MEXICO CITY (AP) — Three vanished film students whose case had become emblematic of Mexico's 30,000 missing people were killed after being caught unaware in the midst of a drug gang turf battle, officials say.
Prosecutors in the western state of Jalisco said late Monday the three were abducted by the Jalisco New Generation Cartel because they were filming a school project at a house used by the rival Nueva Plaza gang. The students were using the residence on the outskirts of the city of Guadalajara because it belonged to one of their aunts.
"Without knowing it, the students were in a very dangerous place which was being watched by hit men from the New Generation cartel," the prosecutor's office said. The aunt was implicated in a human trafficking case involving prostitution at massage parlors in the city of Guadalajara.
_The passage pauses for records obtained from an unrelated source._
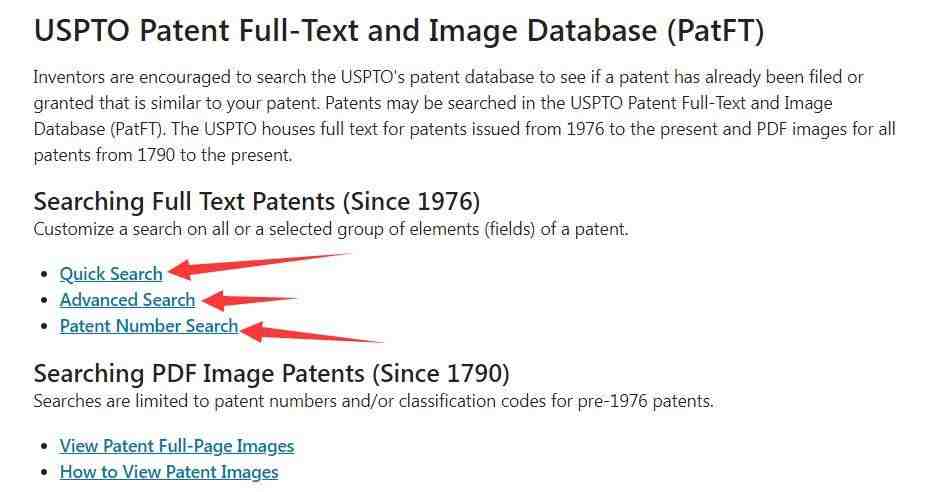This screenshot has width=928, height=492.
Task: Click the Customize a search description line
Action: tap(331, 229)
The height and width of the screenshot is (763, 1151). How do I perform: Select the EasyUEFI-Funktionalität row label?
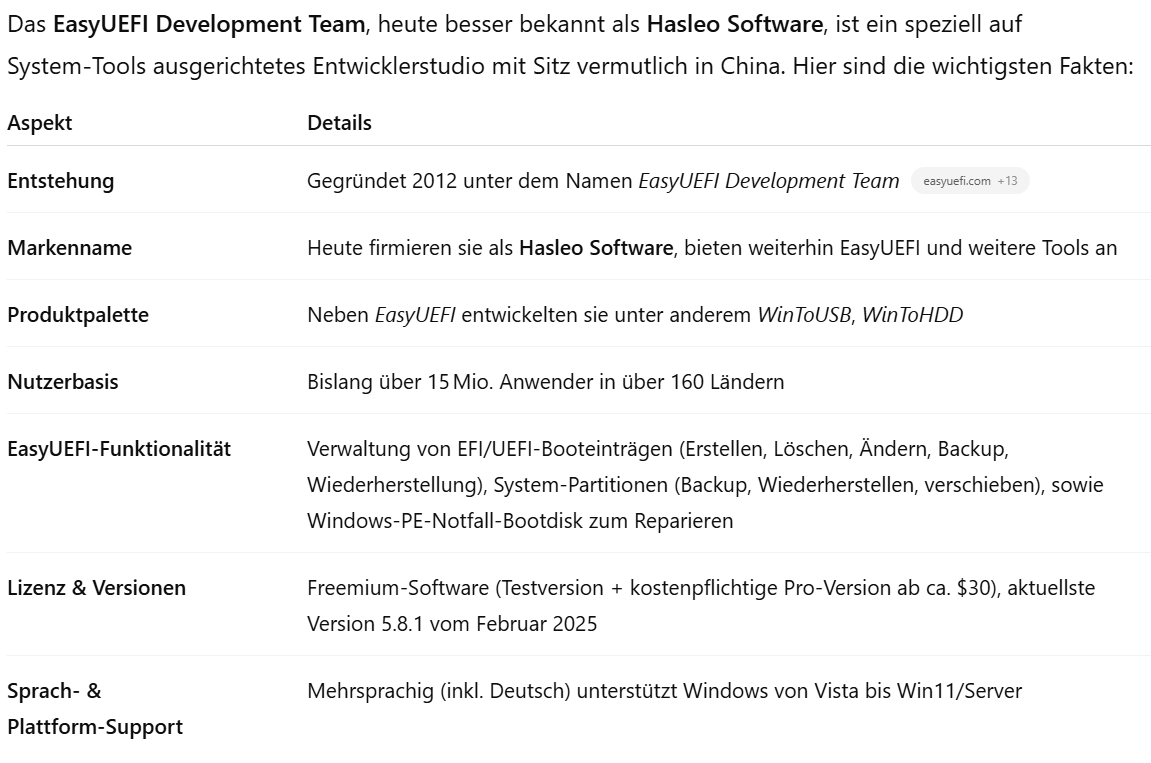pyautogui.click(x=119, y=448)
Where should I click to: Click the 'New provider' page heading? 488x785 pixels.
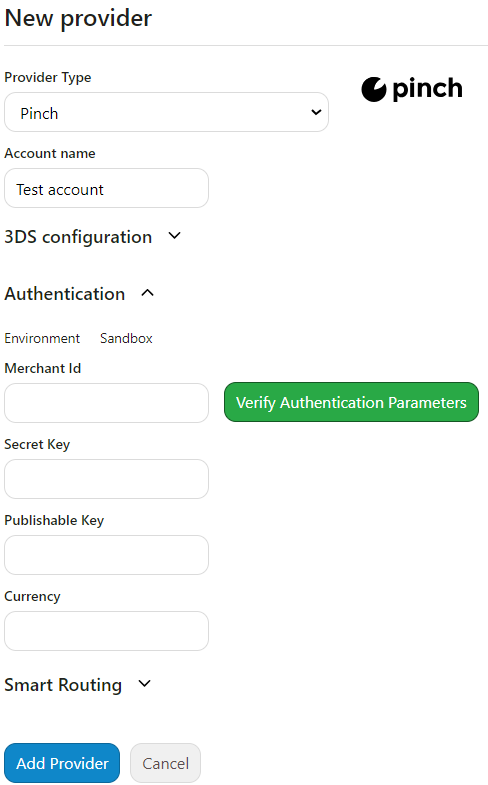tap(78, 19)
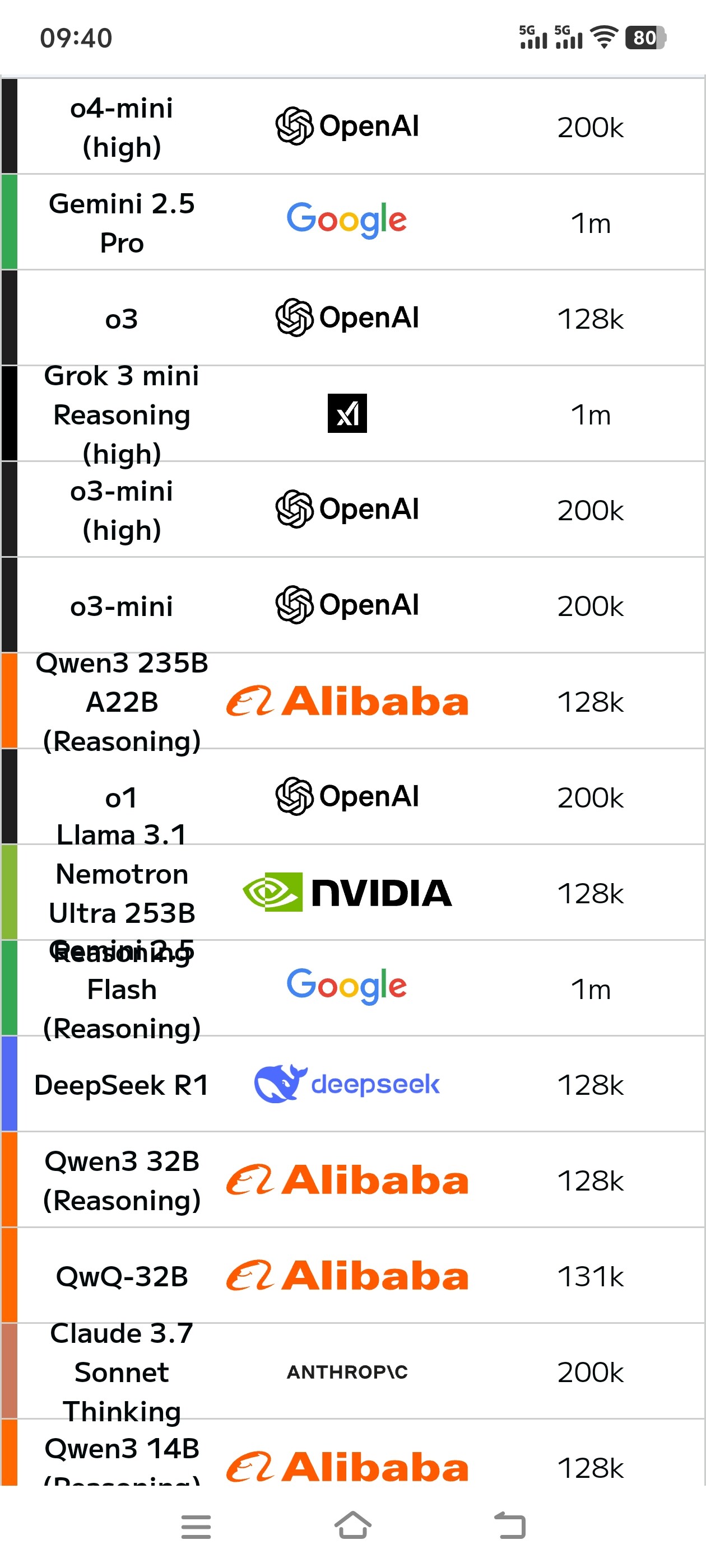
Task: Tap the deepseek whale logo
Action: (347, 1084)
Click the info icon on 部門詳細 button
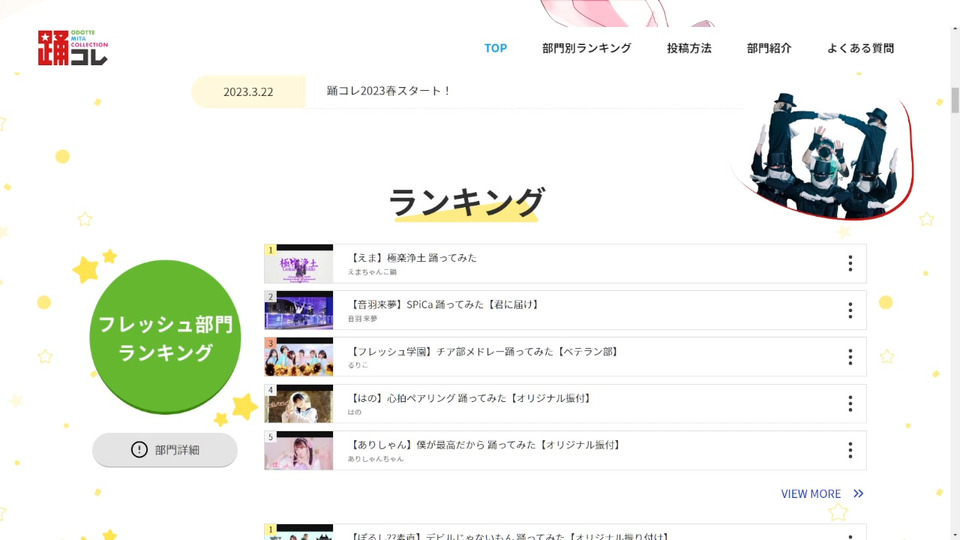Image resolution: width=960 pixels, height=540 pixels. click(139, 449)
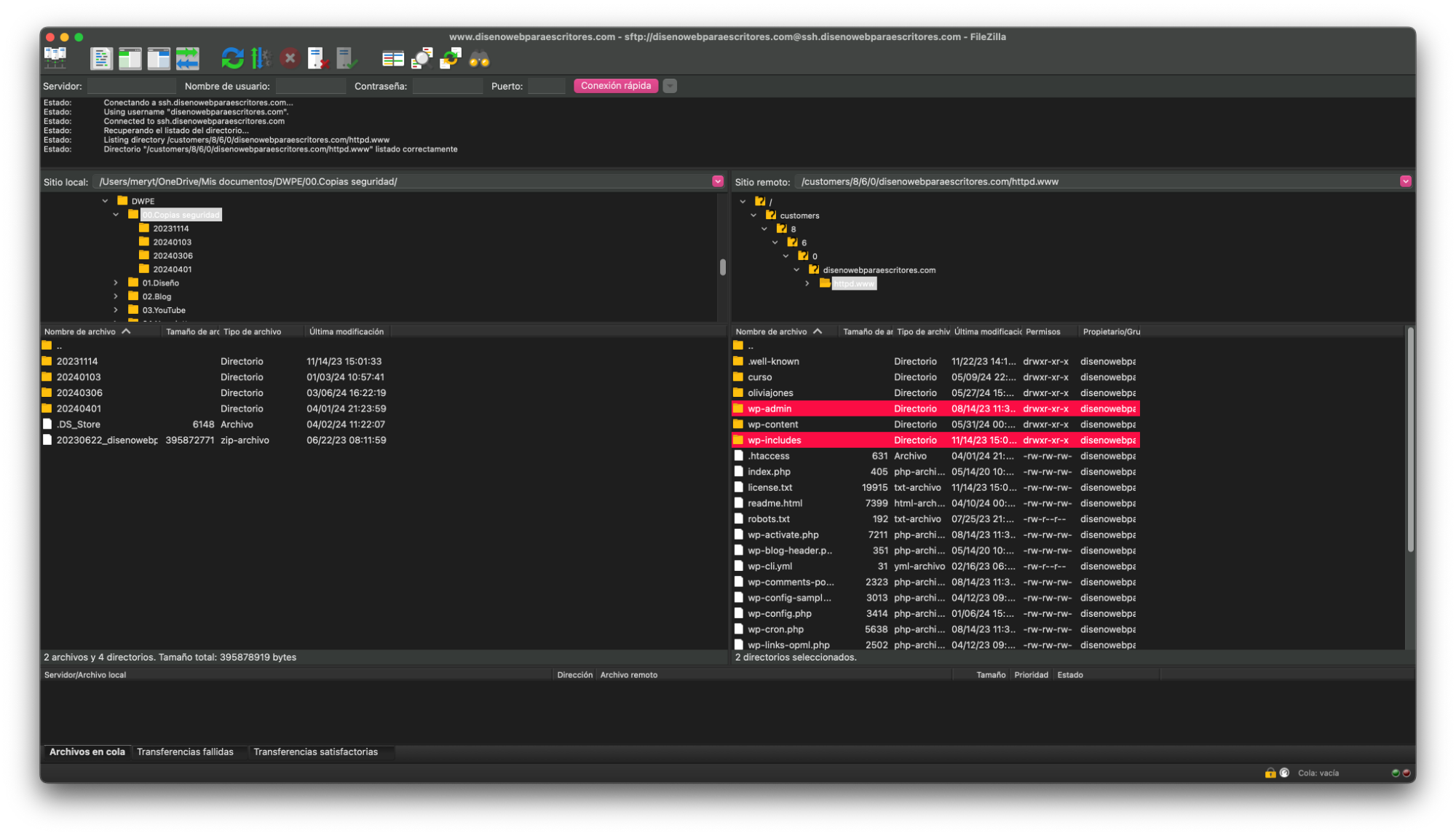Viewport: 1456px width, 836px height.
Task: Toggle the message log display
Action: click(x=101, y=58)
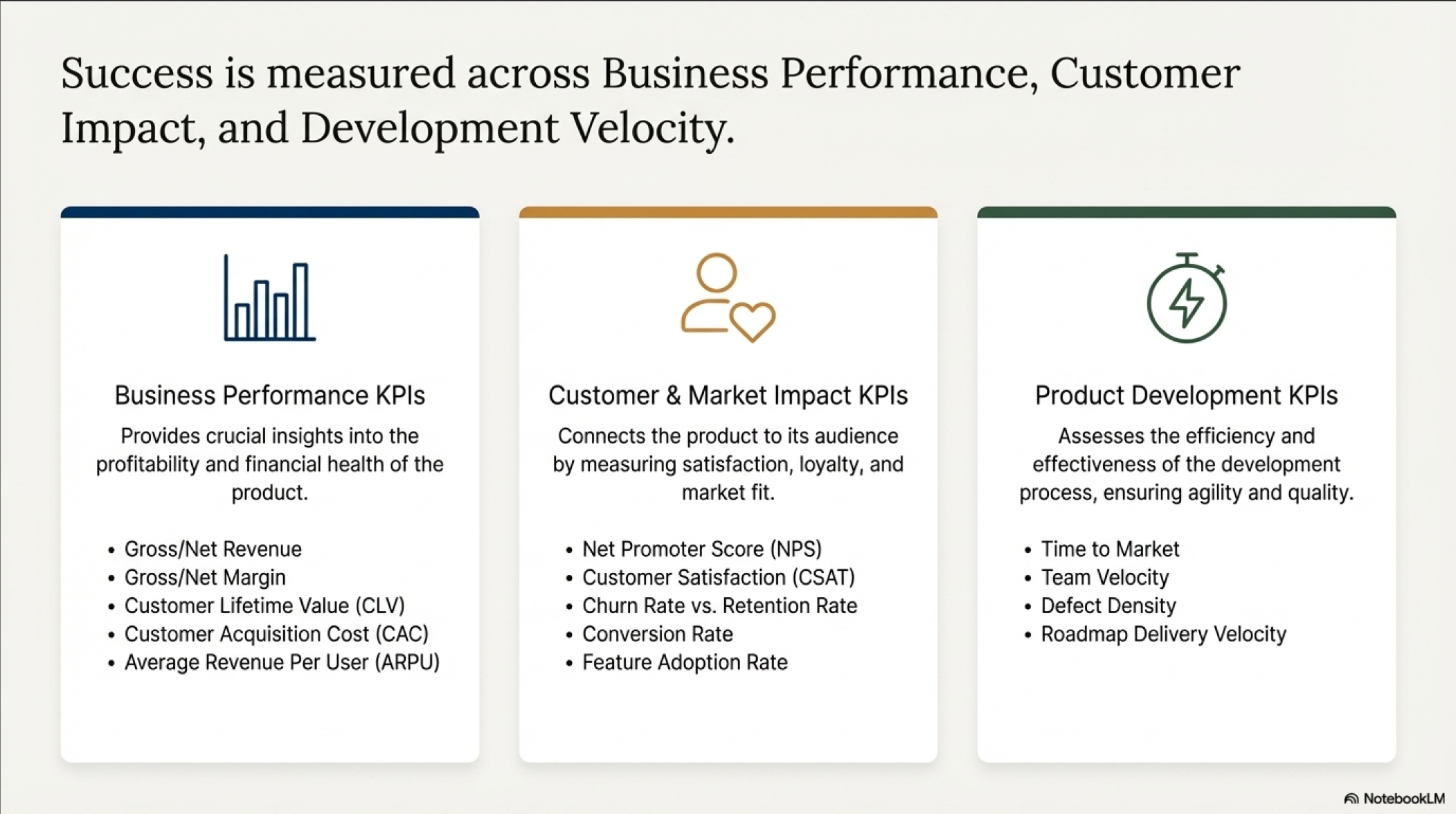This screenshot has width=1456, height=814.
Task: Click the stopwatch lightning bolt icon
Action: 1187,299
The students' fate horrified Mexico: Prosecutors said they were killed and their bodies dissolved in acid.
"Words can't describe the dimension of this madness," Oscar-winning Mexican director Guillermo del Toro wrote on Twitter. "Three students are killed and dissolved in acid. The 'why' is unthinkable, the 'how' is terrifying."
The killing appeared to be a case of mistaken identity.
Prosecutors said the New Generation cartel lookouts who were watching the house mistook the students for rival gang members and abducted them on a road after they left the house.
Prosecutors said the gang took the students to a safe house and interrogated them. The gang beat one student so badly he died, leading them to kill the other two, officials said. They then took them to another house, where prosecutors found jugs and tubs of sulfuric acid.
Traces of blood and the DNA of two of the students were found at the houses.
Two suspects have been arrested and several others are being sought. Officials close to the investigation said one of the suspects arrested is a local rapper who has some following on social media.
Investigators also found fake detectives' credentials at the houses, and prosecutors said the killers apparently posed as detectives when they pulled the students over.
One gang leader had already been arrested at the aunt's house in 2015 and police had received reports of armed men hanging out at the property in 2017.
"The effects of crime and violence against any person is bad enough, but it is worse when it is a case of young people who have a future, who are studying, who are working for Mexico," said Luis Gonzalez Perez, president of the country's National Human Rights Commission.
Condolences for the victims' families also came in from the country's film institute and candidates in the July 1 presidential elections.